Il funzionamento dei motori ad idrogeno
Le celle a combustibile (dette fuel cell) si basano su di un processo molto semplice: l'unione dell'idrogeno e dell'ossigeno produce acqua liberando energia pronta per l'uso. Tale energia può quindi essere utilizzata sotto forma di motore elettrico per automobili o all'interno di centrali per la produzione di energia elettrica. Le emissioni non sono altro che vapore acqueo, per cui assolutamente non inquinanti.
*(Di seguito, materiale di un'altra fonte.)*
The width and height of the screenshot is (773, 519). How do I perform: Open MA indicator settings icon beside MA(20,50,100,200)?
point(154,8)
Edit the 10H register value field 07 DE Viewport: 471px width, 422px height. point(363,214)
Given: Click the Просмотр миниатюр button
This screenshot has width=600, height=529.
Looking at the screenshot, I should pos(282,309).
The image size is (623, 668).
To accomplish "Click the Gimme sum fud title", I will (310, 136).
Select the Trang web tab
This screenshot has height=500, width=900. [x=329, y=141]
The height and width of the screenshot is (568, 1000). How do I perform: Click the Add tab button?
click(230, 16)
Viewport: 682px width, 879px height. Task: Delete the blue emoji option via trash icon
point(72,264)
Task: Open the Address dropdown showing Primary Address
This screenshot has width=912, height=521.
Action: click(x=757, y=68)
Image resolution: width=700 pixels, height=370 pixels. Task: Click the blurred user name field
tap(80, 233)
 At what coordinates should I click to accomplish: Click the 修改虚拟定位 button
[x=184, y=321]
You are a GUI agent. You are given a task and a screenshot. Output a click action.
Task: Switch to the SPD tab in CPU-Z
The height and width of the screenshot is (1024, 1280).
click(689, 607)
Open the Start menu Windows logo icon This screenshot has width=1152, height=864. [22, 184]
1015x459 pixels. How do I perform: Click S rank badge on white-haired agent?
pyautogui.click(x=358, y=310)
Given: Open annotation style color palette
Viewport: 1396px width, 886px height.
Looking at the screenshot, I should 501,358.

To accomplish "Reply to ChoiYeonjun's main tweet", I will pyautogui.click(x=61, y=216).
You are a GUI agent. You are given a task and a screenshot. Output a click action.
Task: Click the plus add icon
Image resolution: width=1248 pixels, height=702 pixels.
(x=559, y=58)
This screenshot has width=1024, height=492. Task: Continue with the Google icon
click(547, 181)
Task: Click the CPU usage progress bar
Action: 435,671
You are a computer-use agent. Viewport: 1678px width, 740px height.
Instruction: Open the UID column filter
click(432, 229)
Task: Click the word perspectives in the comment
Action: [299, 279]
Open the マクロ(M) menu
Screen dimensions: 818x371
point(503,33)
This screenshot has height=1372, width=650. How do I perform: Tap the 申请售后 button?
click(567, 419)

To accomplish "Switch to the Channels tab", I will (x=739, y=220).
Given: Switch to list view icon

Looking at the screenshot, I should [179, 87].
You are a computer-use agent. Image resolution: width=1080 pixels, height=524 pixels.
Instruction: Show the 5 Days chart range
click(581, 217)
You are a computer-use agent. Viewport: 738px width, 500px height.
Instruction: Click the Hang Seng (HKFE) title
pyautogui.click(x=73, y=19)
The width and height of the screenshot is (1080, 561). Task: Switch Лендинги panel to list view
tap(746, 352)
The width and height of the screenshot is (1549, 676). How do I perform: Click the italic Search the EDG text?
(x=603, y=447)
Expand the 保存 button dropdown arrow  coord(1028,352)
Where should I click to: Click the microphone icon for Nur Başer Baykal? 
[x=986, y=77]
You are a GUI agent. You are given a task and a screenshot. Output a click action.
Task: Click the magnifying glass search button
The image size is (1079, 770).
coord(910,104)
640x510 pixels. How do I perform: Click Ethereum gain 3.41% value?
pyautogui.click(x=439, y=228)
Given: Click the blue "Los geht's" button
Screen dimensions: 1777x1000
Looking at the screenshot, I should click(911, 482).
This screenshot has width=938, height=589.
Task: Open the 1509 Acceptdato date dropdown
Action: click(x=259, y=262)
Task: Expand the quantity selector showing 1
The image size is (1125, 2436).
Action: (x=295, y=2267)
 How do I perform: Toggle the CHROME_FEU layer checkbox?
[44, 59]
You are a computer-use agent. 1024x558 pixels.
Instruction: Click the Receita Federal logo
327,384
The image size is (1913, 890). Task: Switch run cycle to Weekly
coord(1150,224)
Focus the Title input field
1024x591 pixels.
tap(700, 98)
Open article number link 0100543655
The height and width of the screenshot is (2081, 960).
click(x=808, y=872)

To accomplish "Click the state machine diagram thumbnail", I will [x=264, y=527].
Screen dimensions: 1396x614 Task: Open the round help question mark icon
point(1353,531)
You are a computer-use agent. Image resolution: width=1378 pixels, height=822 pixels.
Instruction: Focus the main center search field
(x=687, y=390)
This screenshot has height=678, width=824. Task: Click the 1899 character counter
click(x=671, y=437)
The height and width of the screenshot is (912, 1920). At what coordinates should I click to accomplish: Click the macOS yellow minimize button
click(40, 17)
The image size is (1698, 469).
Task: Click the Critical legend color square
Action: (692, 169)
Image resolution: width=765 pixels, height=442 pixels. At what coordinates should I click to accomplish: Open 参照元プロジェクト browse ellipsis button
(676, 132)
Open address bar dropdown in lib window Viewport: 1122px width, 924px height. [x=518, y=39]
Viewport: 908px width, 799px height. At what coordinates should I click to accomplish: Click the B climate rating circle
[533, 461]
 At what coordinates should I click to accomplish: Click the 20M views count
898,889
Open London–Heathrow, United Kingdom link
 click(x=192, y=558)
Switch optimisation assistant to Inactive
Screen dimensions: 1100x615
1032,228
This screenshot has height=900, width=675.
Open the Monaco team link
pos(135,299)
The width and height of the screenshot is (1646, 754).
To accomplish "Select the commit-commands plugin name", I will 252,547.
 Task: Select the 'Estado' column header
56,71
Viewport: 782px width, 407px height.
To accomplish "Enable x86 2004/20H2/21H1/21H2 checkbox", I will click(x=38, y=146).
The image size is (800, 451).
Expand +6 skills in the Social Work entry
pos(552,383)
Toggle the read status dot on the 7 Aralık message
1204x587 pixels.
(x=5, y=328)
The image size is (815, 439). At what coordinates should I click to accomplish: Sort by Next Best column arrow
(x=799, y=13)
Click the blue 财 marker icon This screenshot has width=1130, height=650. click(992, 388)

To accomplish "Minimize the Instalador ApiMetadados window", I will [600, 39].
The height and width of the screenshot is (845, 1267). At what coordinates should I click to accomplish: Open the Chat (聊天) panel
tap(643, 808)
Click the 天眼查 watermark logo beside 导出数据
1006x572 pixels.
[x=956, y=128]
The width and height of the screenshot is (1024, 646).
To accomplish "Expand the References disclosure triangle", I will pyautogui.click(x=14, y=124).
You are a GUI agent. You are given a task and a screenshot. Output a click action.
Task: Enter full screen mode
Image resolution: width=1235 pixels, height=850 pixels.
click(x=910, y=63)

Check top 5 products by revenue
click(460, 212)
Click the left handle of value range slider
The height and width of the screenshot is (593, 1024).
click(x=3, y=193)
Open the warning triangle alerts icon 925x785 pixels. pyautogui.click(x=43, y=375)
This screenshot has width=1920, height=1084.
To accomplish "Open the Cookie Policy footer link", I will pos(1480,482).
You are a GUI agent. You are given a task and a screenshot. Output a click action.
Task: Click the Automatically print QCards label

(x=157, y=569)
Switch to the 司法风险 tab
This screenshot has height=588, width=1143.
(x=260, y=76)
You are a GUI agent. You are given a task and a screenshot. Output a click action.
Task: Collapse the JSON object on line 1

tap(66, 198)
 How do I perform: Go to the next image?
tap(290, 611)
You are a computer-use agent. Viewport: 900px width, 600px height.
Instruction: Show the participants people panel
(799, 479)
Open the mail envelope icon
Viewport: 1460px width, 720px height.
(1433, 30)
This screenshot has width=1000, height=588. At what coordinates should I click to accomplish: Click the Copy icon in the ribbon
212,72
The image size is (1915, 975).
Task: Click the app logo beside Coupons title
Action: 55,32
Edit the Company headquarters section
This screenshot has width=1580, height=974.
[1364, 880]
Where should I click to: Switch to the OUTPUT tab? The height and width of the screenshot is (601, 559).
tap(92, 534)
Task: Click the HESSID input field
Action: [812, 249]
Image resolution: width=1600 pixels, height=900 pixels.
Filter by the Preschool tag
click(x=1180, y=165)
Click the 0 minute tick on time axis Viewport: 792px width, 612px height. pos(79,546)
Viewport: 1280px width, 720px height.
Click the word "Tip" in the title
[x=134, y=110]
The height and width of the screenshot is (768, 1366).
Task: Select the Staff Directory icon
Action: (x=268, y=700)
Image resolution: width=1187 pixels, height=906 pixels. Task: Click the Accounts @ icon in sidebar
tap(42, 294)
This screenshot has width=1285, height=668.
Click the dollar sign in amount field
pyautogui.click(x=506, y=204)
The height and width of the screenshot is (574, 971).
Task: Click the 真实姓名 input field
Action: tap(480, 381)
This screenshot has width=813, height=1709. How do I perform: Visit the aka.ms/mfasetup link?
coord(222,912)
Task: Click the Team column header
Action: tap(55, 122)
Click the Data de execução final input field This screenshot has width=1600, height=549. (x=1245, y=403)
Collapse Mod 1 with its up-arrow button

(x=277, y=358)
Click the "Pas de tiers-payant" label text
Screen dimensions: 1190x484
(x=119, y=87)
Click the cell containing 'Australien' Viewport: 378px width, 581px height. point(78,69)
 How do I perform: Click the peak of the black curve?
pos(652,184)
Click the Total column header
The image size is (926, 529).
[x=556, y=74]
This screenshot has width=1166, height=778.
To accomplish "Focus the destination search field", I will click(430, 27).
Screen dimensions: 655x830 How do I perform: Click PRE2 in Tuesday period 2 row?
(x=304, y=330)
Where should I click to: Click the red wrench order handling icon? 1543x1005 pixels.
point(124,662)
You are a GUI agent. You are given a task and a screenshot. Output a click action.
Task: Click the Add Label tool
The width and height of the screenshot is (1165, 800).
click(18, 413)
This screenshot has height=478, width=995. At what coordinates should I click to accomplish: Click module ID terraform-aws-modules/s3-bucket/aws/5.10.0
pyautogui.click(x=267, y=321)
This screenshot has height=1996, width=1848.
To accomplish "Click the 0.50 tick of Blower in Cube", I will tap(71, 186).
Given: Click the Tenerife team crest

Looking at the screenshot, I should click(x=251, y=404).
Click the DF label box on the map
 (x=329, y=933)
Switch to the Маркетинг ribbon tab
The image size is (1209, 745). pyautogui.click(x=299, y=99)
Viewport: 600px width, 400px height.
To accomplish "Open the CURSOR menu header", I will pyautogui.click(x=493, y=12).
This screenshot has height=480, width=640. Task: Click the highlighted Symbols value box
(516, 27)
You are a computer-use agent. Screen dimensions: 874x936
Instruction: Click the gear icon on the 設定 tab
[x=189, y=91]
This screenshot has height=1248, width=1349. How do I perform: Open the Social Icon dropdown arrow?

In pratica una cella combustibile riceve in entrata un flusso di idrogeno dal polo negativo e un equivalente di ossigeno dal polo positivo. Al suo interno è presente un catalizzatore che ha la funzione di separare gli elettroni dal nucleo degli atomi di idrogeno producendo energia elettrica. Gli elettroni spostandosi verso il polo positivo, si uniscolo agli atomi di ossigeno caricandoli negativamente. Il processo si esaurisce quando le molecole di idrogeno (+) passano verso quelle di ossigeno (-) la cui reazione chimica forma l'acqua.
Dal punto di vista progettuale la principale criticità dell'utilizzo dell'idrogeno resta la sua elevata infiammabilità. I serbatoi devono pertanto consentire maggiori standard di sicurezza rispetto ai tradizionali serbatoi diesel o benzina.